日本語は近縁の言語が分からず、孤立語だと言われることもありますが、これは誤りです。日本語が孤立語に見えるのは日本語の文献は非常に多いですが、近縁の言語である琉球語は記録が少なく、近縁の可能性がある古代朝鮮語の文献がかなり少ないことが理由です。現在の朝鮮語は元々新羅で話されていた言葉の末裔とされており、実際に朝鮮で話されていた言語は他にも多数あったと言われています。そしてツングース系と言われる高句麗や王族が高句麗系の百済などの言語はほとんど伝わっていません。古代朝鮮の地名から高句麗・百済で日本語と近縁の言語が話されていた可能性が指摘されており、研究が進めば日本語が孤立語でないことが証明される可能性もあります。

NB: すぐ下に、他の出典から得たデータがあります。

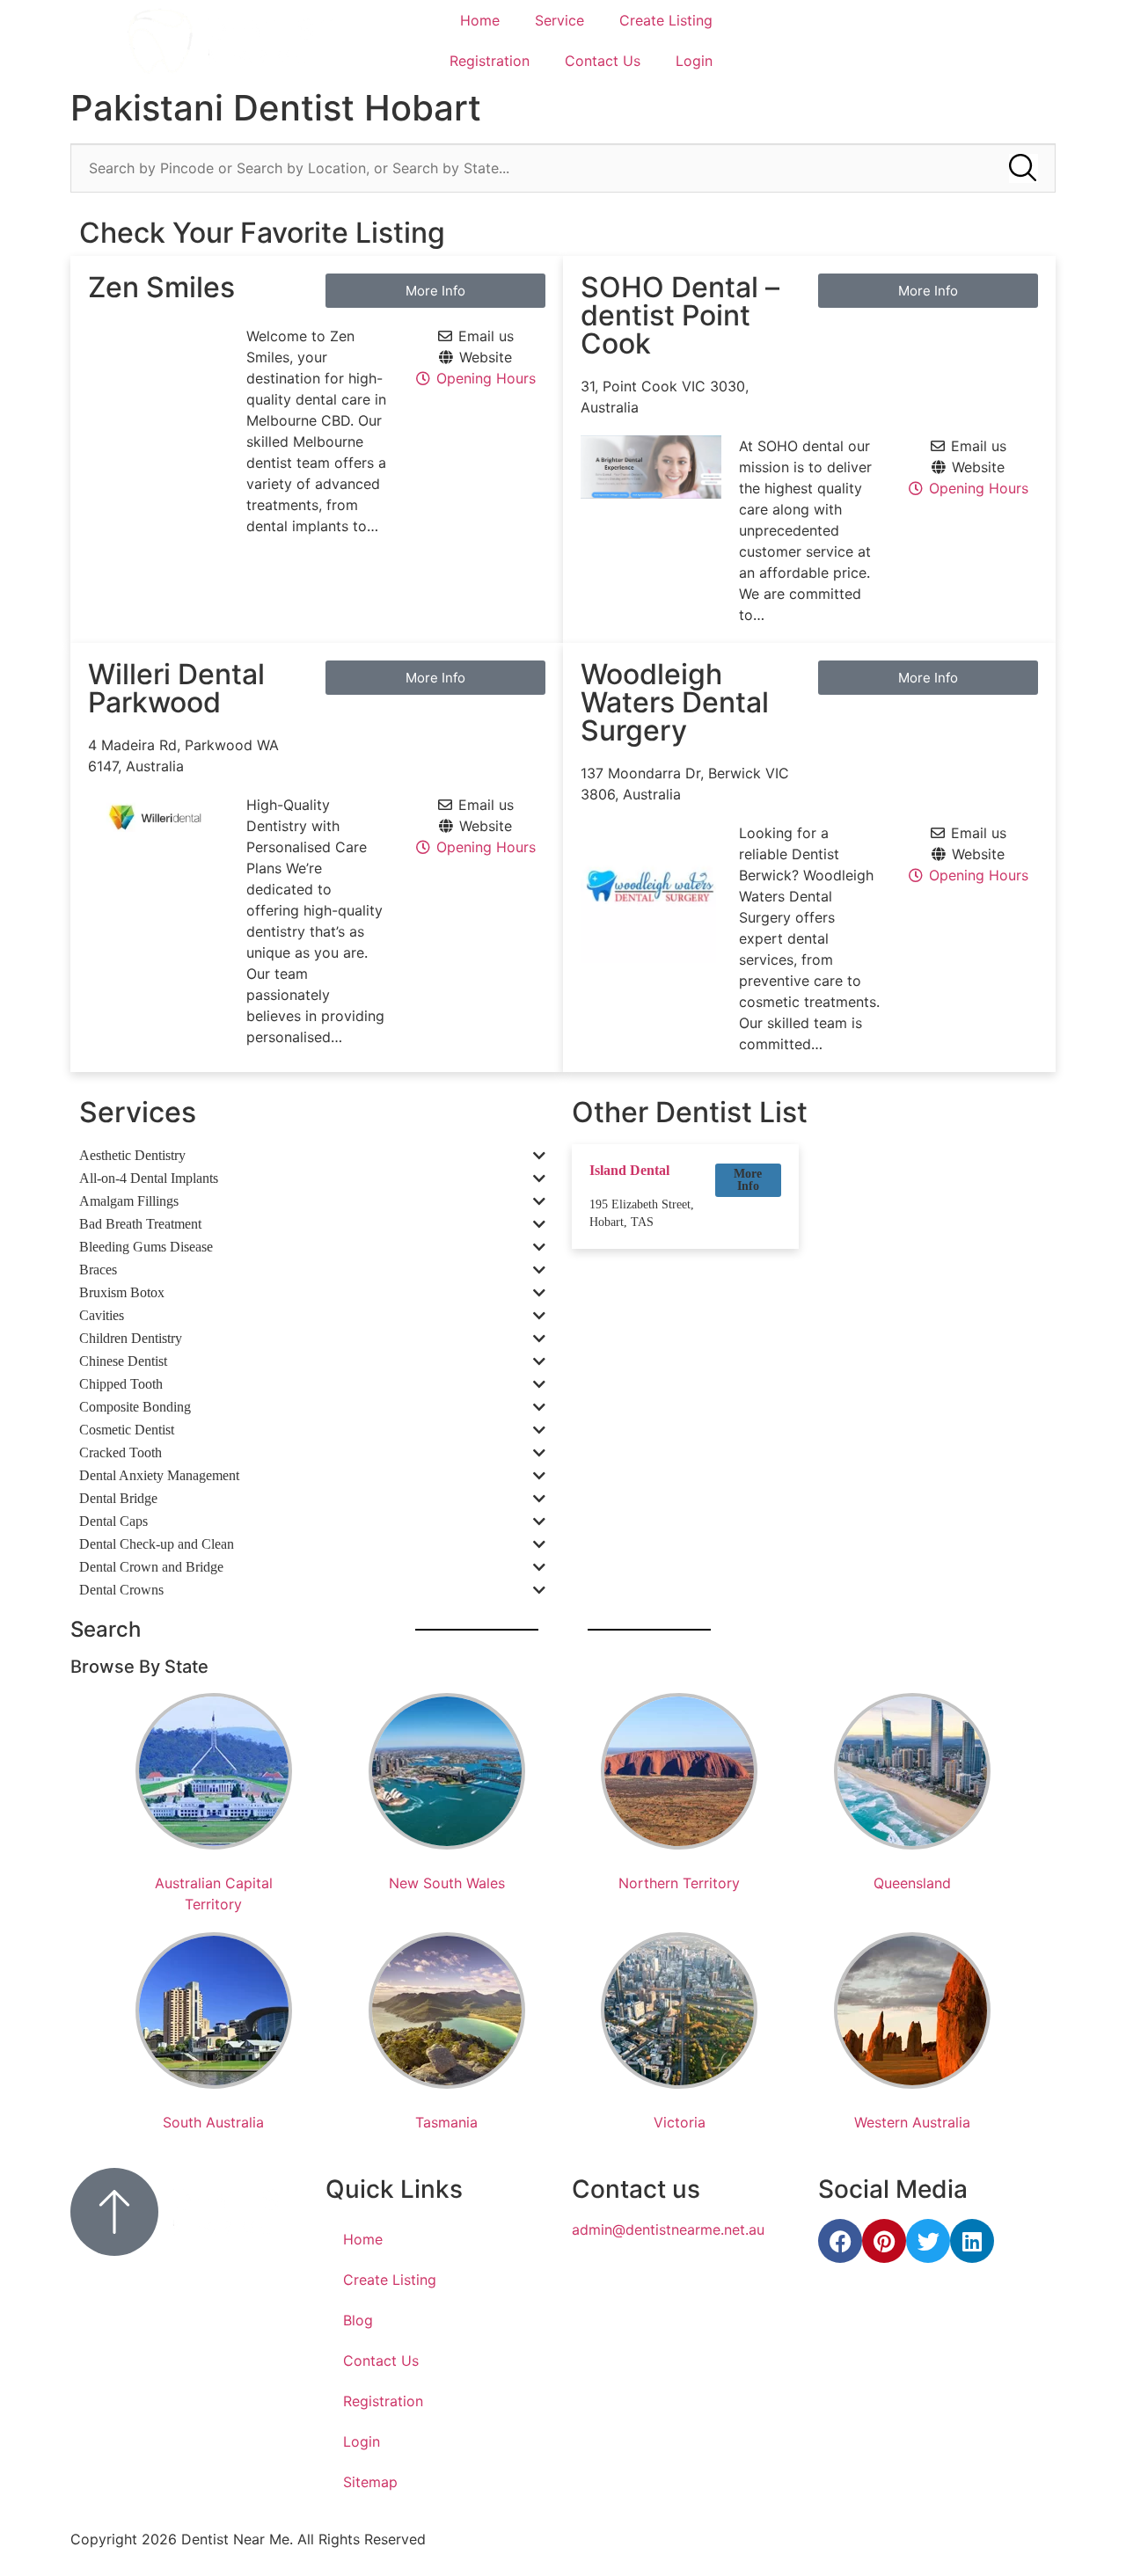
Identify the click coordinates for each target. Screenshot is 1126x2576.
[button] (748, 1180)
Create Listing (666, 20)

そしてこの言語の研究もDNA研究が進むことで更に進む可能性が高いです。DNA研究により、日本人のルーツが現在の満州、ツングース系の民族との関係が明らかにされつつあります。もしそうであれば、当然言語のルーツもそこにあった可能性があります。

天皇陵発掘調査

考古学研究が進んでいますが、最も重要な古墳である天皇陵の調査が宮内庁により禁止にされている現状では中途半端な研究しかできません。

現在DNA調査は古墳にも適用されており、古墳の埋葬者の近縁関係も明らかになりつつあります。この手法を天皇陵に適用すれば天皇陵の比定もできますし、天皇同士の関係性も分かります。

日本書紀・古事記では神武天皇から日本武尊の父親の景行天皇まですべて父子による継承です。しかし継体天皇の息子は3兄弟での継承になるなど、後世には兄弟継承が行われるようになります。

継体天皇で王朝が交代したという説もあり、継体天皇のタイミングで兄弟継承に変わったとする説もありますが、実際には雄略天皇の少し前から兄弟継承の例はいくつか見られます。宋書などの記述で倭の五王について書かれていますが、日本書紀などの系図とは異なっていることから、雄略天皇=武以外の比定以外は進んでいません。しかしこれについては実際には兄弟継承だったのに、系図が残っていないケースを親子継承にした可能性が高いと思っています。そうであれば暦の変更などがあり、歴史記録にも画期を起こした可能性が高い雄略天皇前後から兄弟継承が増えたように見える理由が説明できます。

これも天皇陵の比定とDNA調査が進めば多くの天皇の血縁関係が明らかになり、実際の系図も正確に分かるはずです。そして大和朝廷の成立もかなり正確に分かってくるでしょう。

最後に

これらのことが自分が生きている間にどこまで進むか分かりません。しかし自分が死ぬまでに研究が進んで欲しいと強く願っています。